Text to read →
********************
That may be a good thing, depending on what the game is supposed to be like. I certainly wouldn't want realistic weapons in UT3. :p
Title: Re: Epic Releases Free Version of Unreal Engine
Post by: Commander Zane on November 10, 2009, 08:56:38 pm
Any Unreal game as blackhole said. :D

Plus UT3 has an adjustable bloom setting.
Title: Re: Epic Releases Free Version of Unreal Engine
Post by: blackhole on November 10, 2009, 09:42:19 pm
UT3's bloom is more reasonable. A lot of maps have a kind of "foggy" effect that looks strange, but the level of bloom is generally where it should be.

The level of bloom will be where it should be when it's turned off.
Title: Re: Epic Releases Free Version of Unreal Engine
Post by: CP5670 on November 10, 2009, 09:58:23 pm
UT3's bloom is more reasonable. A lot of maps have a kind of "foggy" effect that looks strange, but the level of bloom is generally where it should be.

The level of bloom will be where it should be when it's turned off.

I like to have some amount of bloom, mainly around light sources. We don't yet have HDR monitors that can show lights properly, and bloom is a reasonable substitute for giving the impression of brightness.
Title: Re: Epic Releases Free Version of Unreal Engine
Post by: blackhole on November 10, 2009, 11:20:25 pm
UT3's bloom is more reasonable. A lot of maps have a kind of "foggy" effect that looks strange, but the level of bloom is generally where it should be.

The level of bloom will be where it should be when it's turned off.

I like to have some amount of bloom, mainly around light sources. We don't yet have HDR monitors that can show lights properly, and bloom is a reasonable substitute for giving the impression of brightness.

Wrong.

I have done studies of this in my own personal time, and bloom occurs naturally only in certain circumstances where there is a large contrast between the current ambient light in a given room and the light source in question. This means that it only occurs indoors and at night under extreme contrast differences. If you are outside in the day, you should never, ever, ever see any bloom of any sort because there is not enough contrast. You are correct that it should appear around light sources, but it really should only appear around light sources and/or extremely reflective surfaces. It is also a LOT more subtle in real-life.
********************
Exercise objective → Please reproduce word for word the part of the forum thread starting at "That may be" and ending at "adjustable bloom setting.". The records are drawn from a different source than the forum thread.

Element and text position data:
********************
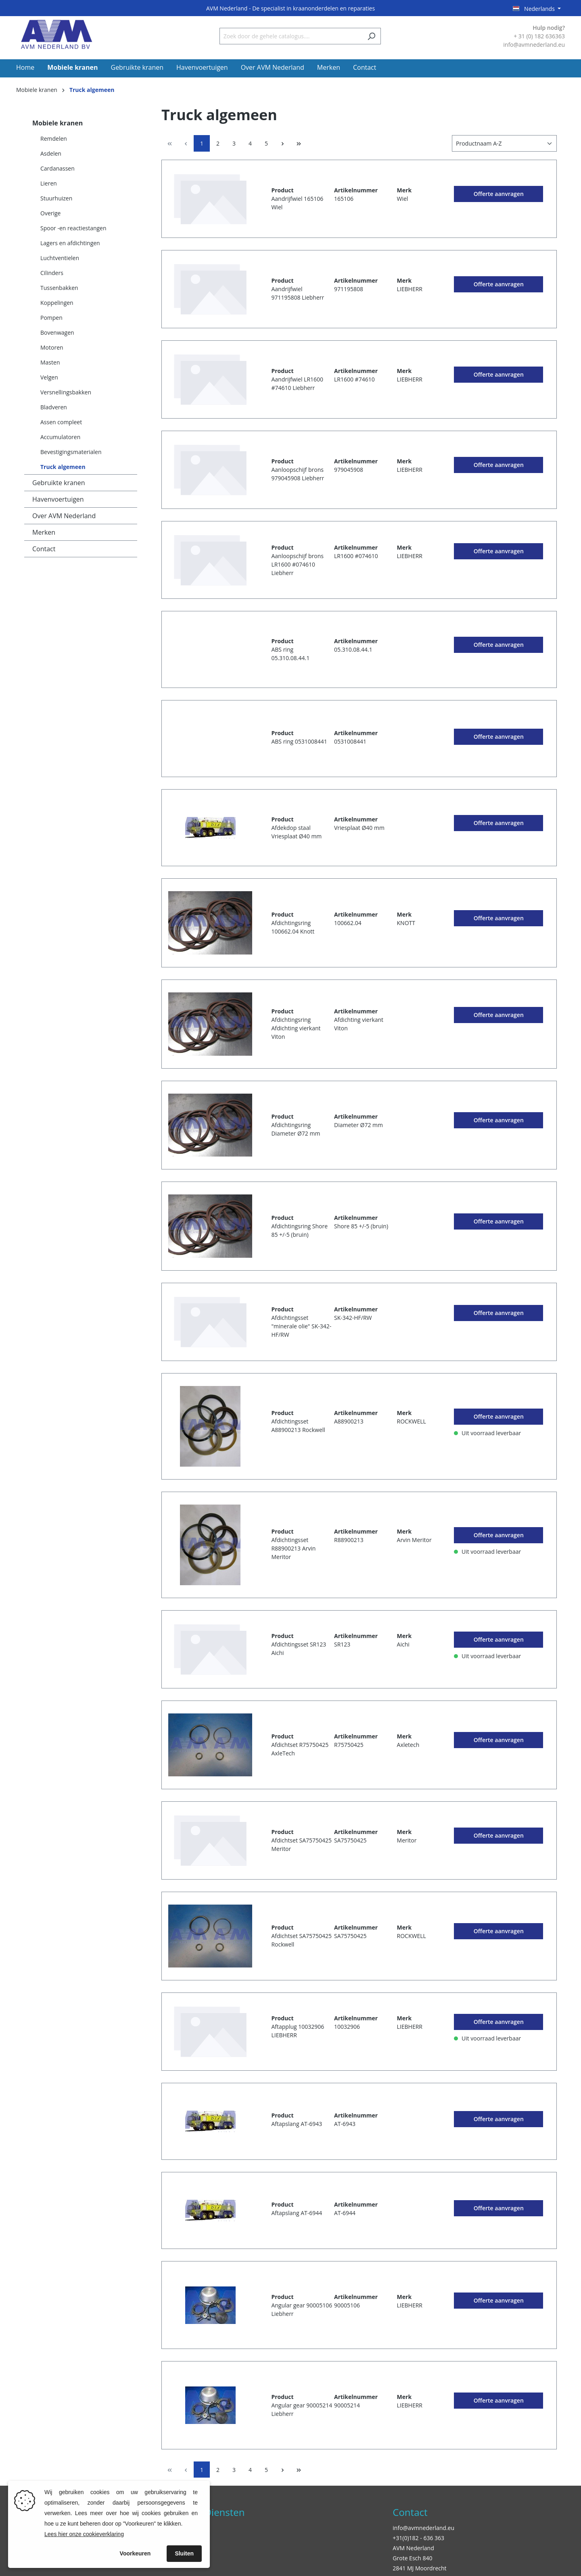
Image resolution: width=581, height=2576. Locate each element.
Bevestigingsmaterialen (71, 452)
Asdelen (50, 153)
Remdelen (53, 138)
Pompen (51, 317)
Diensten (225, 2512)
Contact (43, 548)
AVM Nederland (413, 2548)
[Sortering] (504, 143)
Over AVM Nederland (64, 515)
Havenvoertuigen (58, 499)
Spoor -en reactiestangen (73, 228)
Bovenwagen (57, 332)
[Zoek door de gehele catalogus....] (290, 36)
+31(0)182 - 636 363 (418, 2538)
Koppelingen (56, 302)
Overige (50, 213)
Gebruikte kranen (58, 482)
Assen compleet (61, 422)
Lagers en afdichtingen (70, 243)
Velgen (49, 377)
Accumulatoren (60, 437)
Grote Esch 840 (412, 2558)
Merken (43, 532)
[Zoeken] (371, 36)
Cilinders (51, 273)
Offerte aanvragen (499, 194)
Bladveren (53, 407)
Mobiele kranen (57, 123)
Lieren (48, 183)
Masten (50, 362)
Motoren (51, 347)
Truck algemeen (63, 467)
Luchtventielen (59, 258)
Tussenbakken (59, 288)
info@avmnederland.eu (423, 2528)
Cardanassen (57, 168)
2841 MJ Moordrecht (419, 2568)
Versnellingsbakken (65, 392)
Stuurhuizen (56, 198)
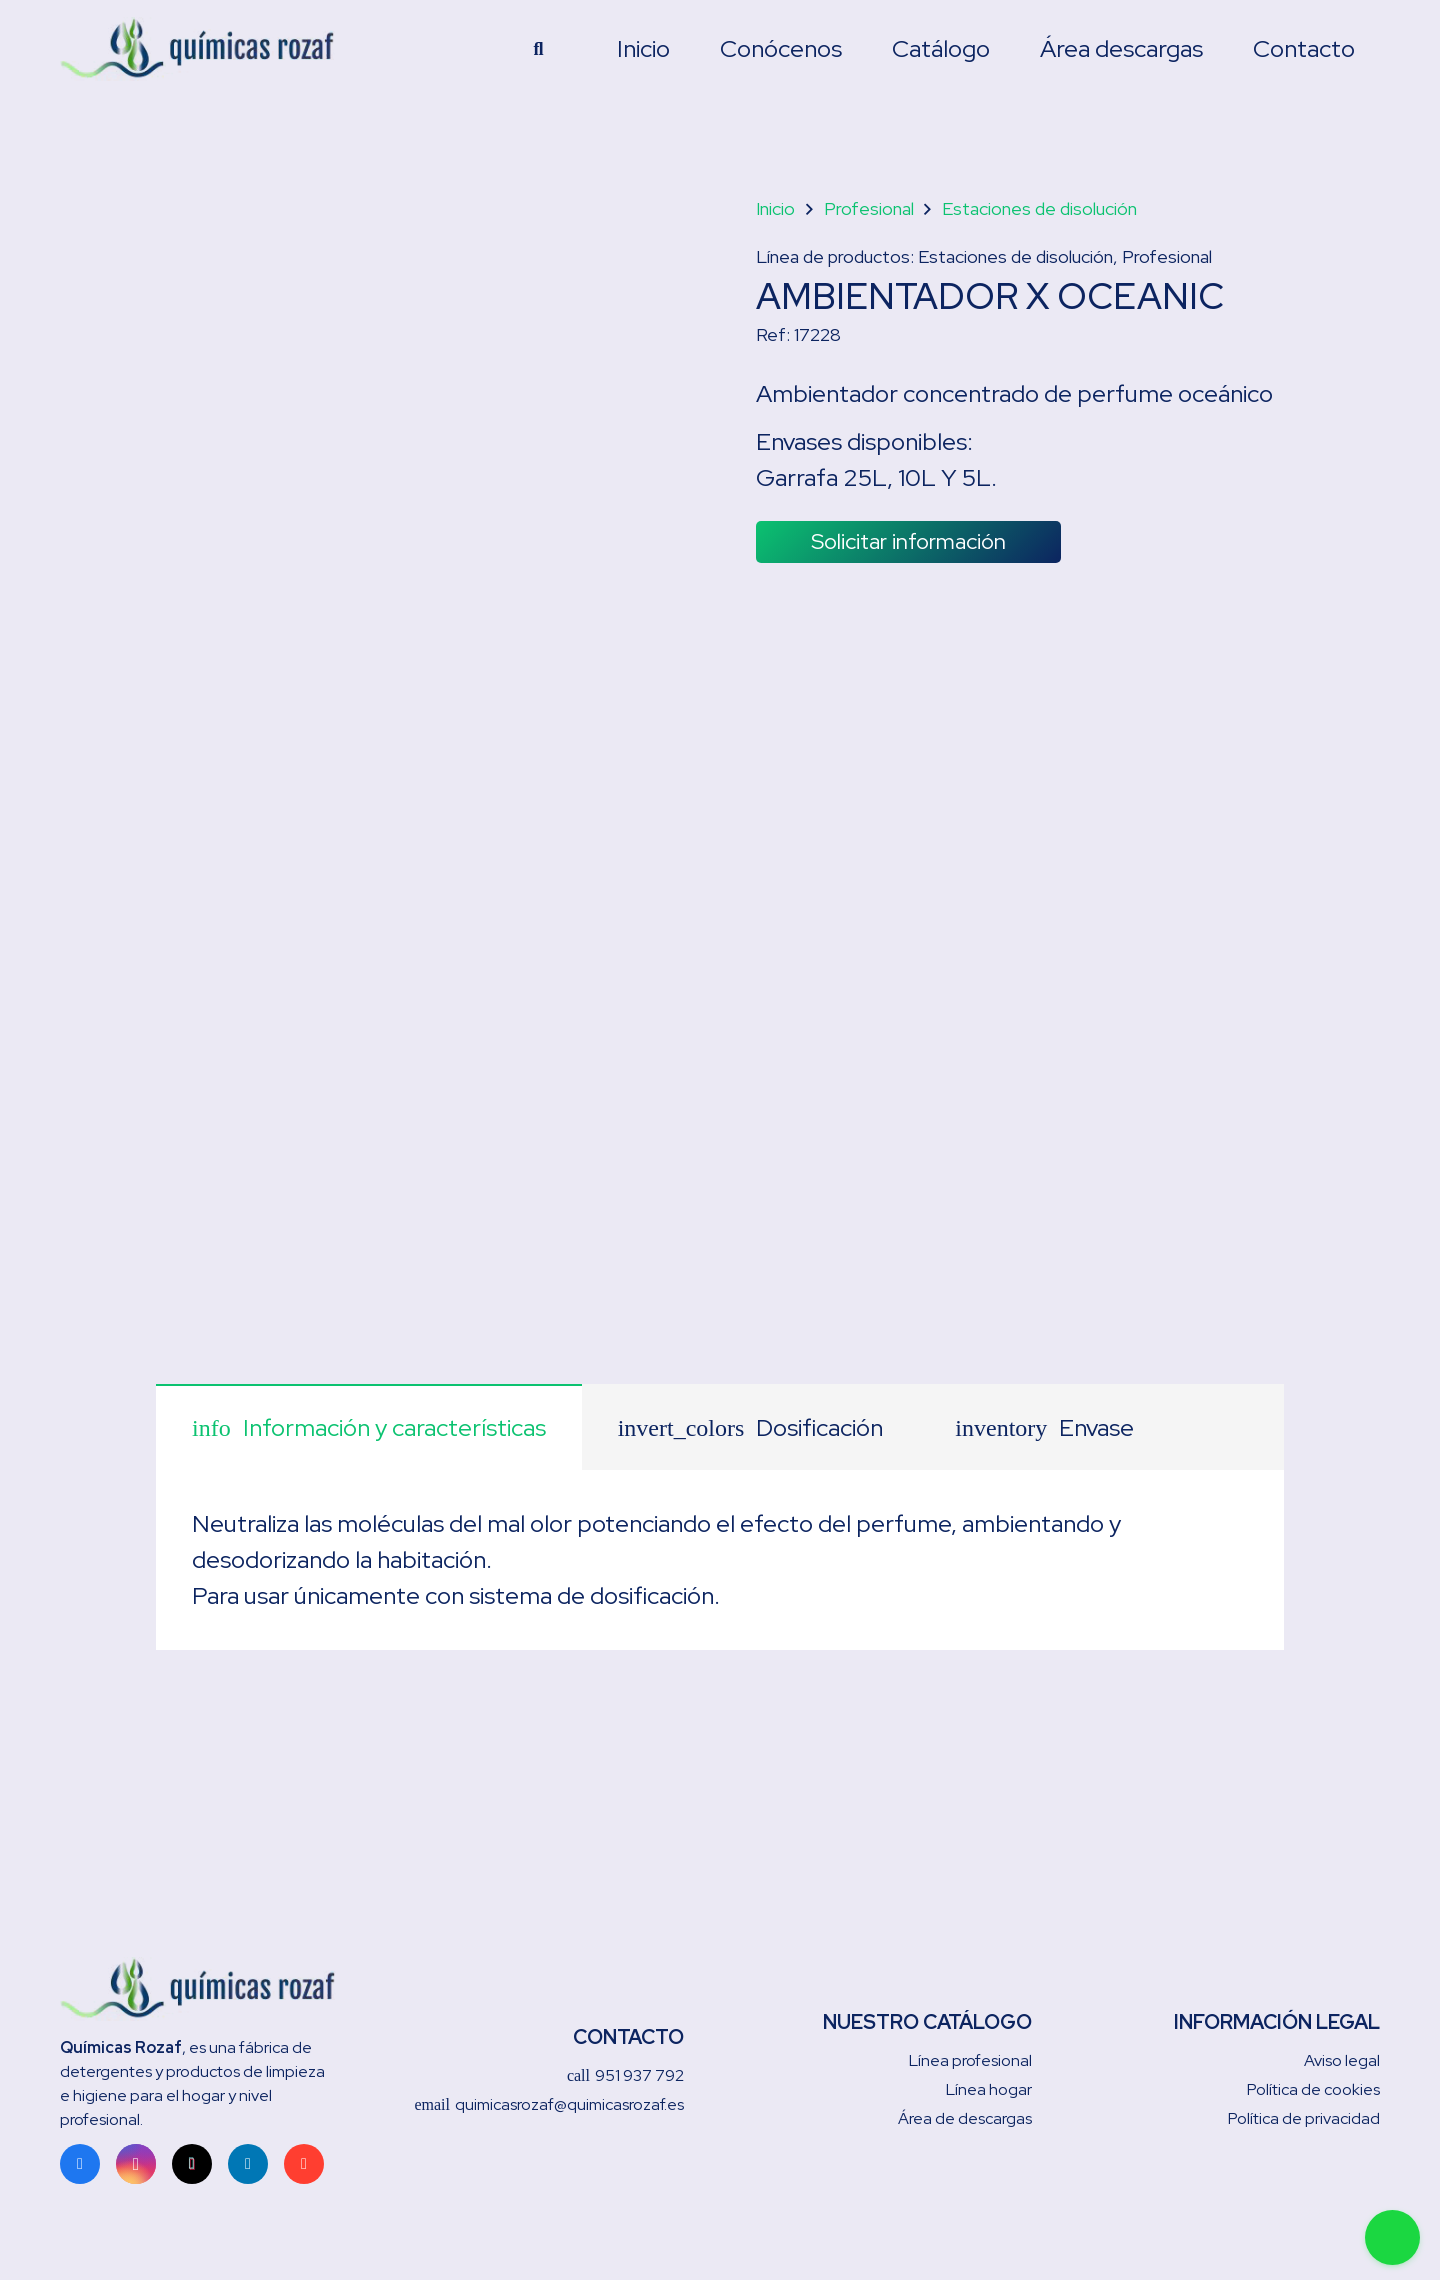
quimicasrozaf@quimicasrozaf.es (549, 2104)
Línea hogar (989, 2089)
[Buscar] (539, 49)
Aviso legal (1342, 2060)
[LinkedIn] (248, 2164)
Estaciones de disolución (1039, 208)
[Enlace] (212, 50)
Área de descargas (965, 2118)
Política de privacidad (1304, 2118)
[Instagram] (136, 2164)
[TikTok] (192, 2164)
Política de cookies (1313, 2089)
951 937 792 (625, 2075)
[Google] (304, 2164)
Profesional (869, 208)
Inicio (775, 208)
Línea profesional (970, 2060)
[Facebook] (80, 2164)
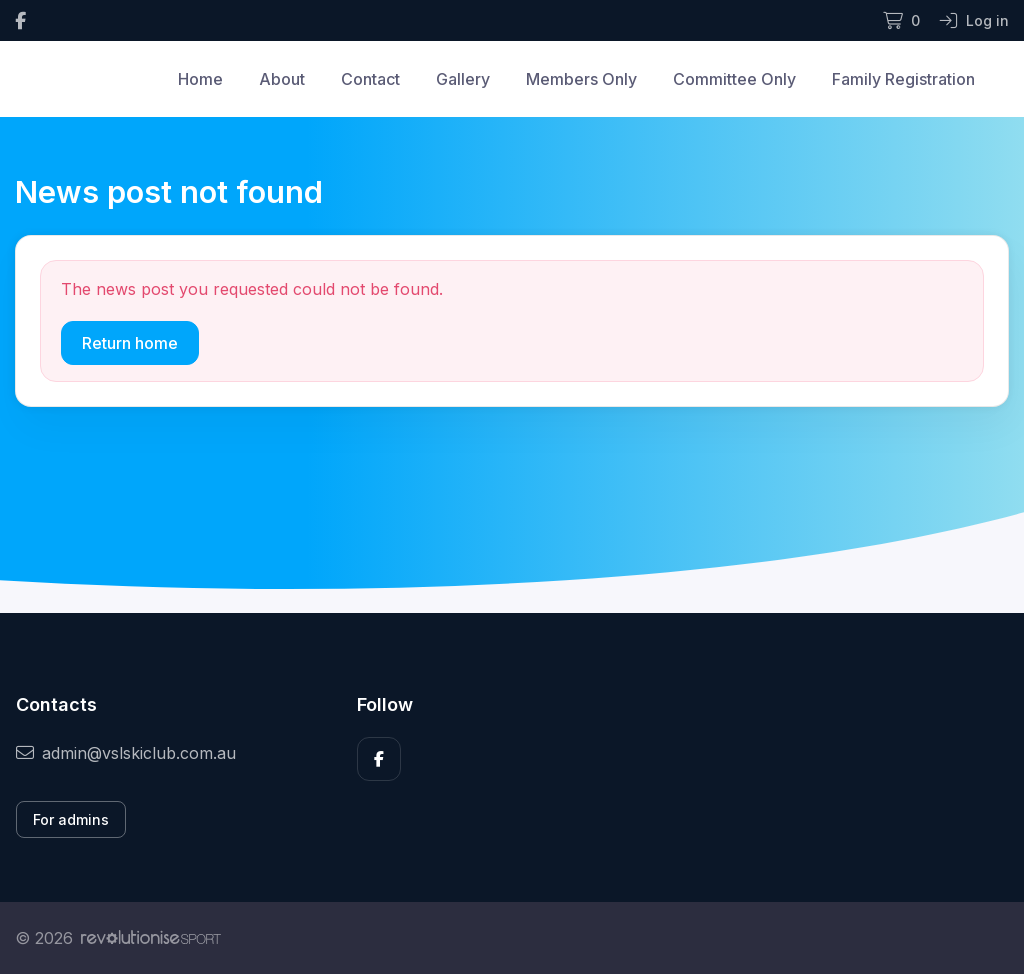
********************
Reply →
That may be a good thing, depending on what the game is supposed to be like. I certainly wouldn't want realistic weapons in UT3. :p
Title: Re: Epic Releases Free Version of Unreal Engine
Post by: Commander Zane on November 10, 2009, 08:56:38 pm
Any Unreal game as blackhole said. :D

Plus UT3 has an adjustable bloom setting.